[SRILM User List] How to model unseen words without N_1

Mon Jun 17 10:16:42 PDT 2013

On 6/17/2013 1:03 AM, Joris Pelemans wrote:
> Hello,
>
> I am trying to build a unigram model with only the 400k most frequent 
> words (this is essential) out of a training set of 4M tokens. The 
> language model has to be open i.e. include the <unk> tag, because I 
> want to assign probabilities to unseen words. However, I don't want it 
> to base the probability for <unk> on that part of 4M minus 400k words, 
> because then <unk> would get way too much probability mass (since 
> there is a lot of data that I do not include in my LM). I simply want 
> to ignore the other words and build a <unk> model based on the 
> Good-Turing intuition of count-of-counts. However, since I limit the 
> training data to 400k words, my training data does not contain any 
> words with a frequency of 1 (i.e. N_1 = 0).
>
> How should I go about building this language model?

To work around the problem of missing N_1 for estimating GT parameters, 
you should run ngram-count twice.  First, without vocabulary 
restriction, and saving the GT parameters to a file (with -gt1 FILE  and 
no -lm option).    Second, you run ngram-count again, with -vocab 
option, -lm and -gt1 FILE.  This will read the smoothing parameters from 
FILE.   (The make-big-lm  wrapper script automates this two-step process.)

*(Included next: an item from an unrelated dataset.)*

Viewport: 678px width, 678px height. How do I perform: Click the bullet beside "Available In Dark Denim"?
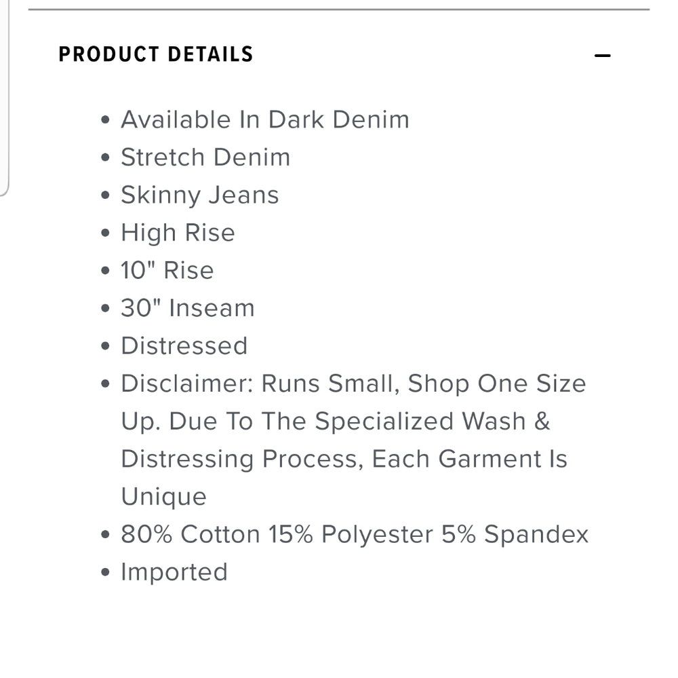105,120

I don't have a good solution for setting the <unk>  unigram probablity 
directly based on GT smoothing.    I would recommend one of two 
practical solutions.
1) Replace rare words in your training data with <unk>  ahead of running 
ngram-count (this also gives you ngrams that predict unseen words).
2) Interpolate your LM with an LM containing only <unk>  and optimize 
the interpolation weight on a held-out set.

Of course you can always edit the LM file to insert <unk> with whatever 
probability you want (and possibly use ngram -renorm to renormalize the 
model).

Andreas